The reduced percolation of water might completely prevent intrusion in the ZIF-8 crystallites laying at the core of the monolith sample. Though this effect is expected to be less problematic in nano_powder because ZIF-8 crystallites are in direct contact with bulk water, Figure b shows that a significant fraction of the surface of crystallites in this sample is engaged in the formation of tight GBs (see also Figure S1). Thus, also in this sample, the direct contact with bulk water is significantly reduced with respect to the standard powder sample.

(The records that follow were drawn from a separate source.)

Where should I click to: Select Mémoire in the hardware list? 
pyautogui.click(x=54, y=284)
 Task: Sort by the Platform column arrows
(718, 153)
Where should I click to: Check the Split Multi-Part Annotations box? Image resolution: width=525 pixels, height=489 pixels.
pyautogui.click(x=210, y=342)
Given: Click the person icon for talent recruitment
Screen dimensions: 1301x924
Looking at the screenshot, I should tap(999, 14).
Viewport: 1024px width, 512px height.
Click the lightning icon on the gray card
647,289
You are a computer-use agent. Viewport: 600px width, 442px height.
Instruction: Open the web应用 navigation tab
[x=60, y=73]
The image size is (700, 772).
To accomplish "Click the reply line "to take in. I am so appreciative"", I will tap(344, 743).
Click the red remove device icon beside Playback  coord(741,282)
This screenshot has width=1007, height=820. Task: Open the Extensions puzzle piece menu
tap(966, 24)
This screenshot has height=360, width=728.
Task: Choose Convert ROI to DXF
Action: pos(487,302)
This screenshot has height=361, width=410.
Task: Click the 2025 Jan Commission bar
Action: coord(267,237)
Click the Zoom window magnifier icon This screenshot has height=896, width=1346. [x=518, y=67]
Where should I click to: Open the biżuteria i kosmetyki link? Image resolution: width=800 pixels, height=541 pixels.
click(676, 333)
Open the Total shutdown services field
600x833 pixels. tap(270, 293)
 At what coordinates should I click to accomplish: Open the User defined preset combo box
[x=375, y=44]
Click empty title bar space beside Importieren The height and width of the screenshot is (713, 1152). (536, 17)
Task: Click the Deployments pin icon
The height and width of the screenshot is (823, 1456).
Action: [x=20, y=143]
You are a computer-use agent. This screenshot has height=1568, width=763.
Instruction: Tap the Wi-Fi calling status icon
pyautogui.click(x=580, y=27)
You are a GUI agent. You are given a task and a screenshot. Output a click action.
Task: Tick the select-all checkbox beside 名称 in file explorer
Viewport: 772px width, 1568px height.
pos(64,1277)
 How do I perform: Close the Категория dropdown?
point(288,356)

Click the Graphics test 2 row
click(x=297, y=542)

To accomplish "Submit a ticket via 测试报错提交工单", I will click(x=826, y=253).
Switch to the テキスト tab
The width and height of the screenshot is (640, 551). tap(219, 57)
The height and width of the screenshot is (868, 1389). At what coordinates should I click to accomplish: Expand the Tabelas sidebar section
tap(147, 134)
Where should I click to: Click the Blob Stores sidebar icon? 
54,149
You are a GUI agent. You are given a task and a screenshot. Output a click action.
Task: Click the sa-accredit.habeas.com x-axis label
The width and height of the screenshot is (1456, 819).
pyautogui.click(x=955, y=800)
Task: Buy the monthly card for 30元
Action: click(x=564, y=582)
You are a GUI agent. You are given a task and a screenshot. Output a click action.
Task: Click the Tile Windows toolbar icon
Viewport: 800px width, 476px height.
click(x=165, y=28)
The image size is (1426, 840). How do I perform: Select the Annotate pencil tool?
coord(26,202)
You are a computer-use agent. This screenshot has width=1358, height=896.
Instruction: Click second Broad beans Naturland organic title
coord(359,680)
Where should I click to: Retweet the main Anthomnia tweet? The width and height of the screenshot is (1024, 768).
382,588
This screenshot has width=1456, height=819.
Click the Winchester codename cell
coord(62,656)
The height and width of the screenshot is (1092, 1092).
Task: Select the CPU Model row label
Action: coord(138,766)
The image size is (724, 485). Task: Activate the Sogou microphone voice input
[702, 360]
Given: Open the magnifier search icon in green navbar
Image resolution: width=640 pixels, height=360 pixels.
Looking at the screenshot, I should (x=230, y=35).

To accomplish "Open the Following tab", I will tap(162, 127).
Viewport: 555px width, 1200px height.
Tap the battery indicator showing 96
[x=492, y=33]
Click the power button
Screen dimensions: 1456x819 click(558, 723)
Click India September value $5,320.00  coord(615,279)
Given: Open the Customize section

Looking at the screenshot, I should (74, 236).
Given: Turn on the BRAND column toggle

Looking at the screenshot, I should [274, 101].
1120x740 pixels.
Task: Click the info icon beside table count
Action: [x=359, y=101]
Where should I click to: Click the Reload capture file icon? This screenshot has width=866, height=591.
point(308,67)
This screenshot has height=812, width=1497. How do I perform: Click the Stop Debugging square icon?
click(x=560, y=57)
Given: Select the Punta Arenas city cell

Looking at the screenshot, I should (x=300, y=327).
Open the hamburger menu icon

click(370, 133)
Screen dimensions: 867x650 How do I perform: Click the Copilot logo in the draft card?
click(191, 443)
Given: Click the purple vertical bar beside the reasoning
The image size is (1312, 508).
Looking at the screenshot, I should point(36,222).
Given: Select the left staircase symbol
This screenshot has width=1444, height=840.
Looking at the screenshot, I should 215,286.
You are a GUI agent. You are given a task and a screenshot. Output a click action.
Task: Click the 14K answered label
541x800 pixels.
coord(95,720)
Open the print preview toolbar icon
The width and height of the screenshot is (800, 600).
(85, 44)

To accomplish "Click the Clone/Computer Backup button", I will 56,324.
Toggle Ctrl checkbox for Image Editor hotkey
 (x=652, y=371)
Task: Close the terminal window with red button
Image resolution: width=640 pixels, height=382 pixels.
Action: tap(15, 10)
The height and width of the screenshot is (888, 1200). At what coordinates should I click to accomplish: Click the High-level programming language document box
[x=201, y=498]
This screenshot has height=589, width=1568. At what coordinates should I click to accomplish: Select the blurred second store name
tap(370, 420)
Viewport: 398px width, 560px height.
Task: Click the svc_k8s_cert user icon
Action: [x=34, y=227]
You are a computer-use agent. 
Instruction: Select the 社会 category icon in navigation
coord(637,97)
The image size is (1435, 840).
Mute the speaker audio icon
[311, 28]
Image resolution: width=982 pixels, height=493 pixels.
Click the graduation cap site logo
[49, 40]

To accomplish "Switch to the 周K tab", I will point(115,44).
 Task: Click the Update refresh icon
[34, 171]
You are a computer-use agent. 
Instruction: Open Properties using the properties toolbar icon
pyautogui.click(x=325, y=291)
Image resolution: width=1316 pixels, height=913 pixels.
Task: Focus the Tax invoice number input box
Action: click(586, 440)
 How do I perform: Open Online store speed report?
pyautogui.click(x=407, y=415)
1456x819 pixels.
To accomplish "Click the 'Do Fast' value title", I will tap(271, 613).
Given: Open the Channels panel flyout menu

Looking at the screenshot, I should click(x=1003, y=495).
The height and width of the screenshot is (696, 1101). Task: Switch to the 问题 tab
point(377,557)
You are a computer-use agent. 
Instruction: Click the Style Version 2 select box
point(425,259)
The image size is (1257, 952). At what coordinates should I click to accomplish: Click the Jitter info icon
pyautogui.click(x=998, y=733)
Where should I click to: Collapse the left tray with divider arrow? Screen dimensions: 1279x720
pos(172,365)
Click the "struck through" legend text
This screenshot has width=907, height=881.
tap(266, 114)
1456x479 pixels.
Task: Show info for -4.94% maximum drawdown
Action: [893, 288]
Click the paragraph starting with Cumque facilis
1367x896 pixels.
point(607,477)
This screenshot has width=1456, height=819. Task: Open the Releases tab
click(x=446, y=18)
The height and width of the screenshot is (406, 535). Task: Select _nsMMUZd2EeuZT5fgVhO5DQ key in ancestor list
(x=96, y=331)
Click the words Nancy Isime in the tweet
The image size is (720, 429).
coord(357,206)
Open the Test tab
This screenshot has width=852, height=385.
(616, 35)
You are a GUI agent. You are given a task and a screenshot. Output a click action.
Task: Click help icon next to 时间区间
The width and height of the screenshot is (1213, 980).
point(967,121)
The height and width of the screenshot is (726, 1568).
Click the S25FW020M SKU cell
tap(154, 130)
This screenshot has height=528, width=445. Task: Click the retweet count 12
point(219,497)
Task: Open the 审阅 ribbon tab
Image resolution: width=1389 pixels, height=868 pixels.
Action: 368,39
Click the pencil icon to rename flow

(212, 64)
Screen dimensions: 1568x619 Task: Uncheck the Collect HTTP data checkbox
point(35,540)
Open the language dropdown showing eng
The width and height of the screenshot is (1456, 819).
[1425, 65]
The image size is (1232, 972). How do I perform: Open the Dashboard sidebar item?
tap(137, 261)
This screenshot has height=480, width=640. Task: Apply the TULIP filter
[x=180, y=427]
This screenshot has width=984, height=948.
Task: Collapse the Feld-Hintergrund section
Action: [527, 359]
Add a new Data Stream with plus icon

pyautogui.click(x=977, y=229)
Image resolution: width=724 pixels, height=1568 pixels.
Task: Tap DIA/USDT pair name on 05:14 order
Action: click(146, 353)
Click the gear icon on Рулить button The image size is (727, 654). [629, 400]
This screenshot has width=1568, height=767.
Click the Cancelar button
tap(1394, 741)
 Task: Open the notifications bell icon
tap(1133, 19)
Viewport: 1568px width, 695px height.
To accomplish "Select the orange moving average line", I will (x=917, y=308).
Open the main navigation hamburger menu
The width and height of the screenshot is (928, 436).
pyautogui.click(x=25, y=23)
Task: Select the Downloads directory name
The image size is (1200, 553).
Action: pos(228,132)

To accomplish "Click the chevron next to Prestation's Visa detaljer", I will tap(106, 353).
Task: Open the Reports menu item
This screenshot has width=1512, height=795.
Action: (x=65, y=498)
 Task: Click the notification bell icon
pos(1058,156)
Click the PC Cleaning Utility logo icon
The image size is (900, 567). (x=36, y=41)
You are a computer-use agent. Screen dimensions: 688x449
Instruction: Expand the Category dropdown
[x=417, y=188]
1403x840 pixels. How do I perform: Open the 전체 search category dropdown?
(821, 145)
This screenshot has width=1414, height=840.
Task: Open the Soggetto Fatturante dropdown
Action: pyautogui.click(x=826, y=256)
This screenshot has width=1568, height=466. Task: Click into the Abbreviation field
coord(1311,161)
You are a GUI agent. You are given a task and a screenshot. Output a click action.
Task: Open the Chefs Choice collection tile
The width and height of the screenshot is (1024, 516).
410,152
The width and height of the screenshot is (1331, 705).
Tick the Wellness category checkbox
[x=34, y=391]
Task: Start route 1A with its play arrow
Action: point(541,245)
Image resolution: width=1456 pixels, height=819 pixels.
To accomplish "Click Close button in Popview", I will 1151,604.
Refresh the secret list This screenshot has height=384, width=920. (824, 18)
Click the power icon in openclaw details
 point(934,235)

Summarizing, atomistic simulations support the hypotheses proposed on the basis of experimental results to explain the dependence of intrusion/extrusion characteristics at quasi-static and high scanning rates on the type of aggregation of ZIF-8, powderZIF-8, powder_nanoZIF-8, and mono_nanoZIF-8. Tight GBs present in the powder_nano and mono_nano can be seen as “extended” surface defects altering the PV-characteristics of these samples with respect to the standard powder one alluded in the literature.[79] One cannot exclude that some of the observed differences between the studied ZIF-8 samples are also related to hydrophilic surface layer, effect of which is more predominant for samples with smaller crystal size.

Conclusions

Herein, we show that the dynamic hysteresis of a non-wetting liquid intrusion–extrusion process can be drastically affected by a macroscopic grain arrangement of a porous material. The concept is demonstrated by comparing the dynamic hysteresis of water intrusion–extrusion into-from a powder, hydrophobic ZIF-8 MOF, versus its monolithic highly dense analogue. We found that by changing the macroscopic morphology and arrangement of ZIF-8 from a fine powder to compact monolith, it is possible to change the intermediate intrusion–extrusion performance (nor molecular spring nor shock-absorber) into a desirable shock-absorber type with more than 1 order of magnitude enhancement of dissipated energy per cycle. The experimental results are supported by atomistic simulations and pave the way for a new strategy for tuning energy performance and applicability of molecular springs and nano-shock absorbers.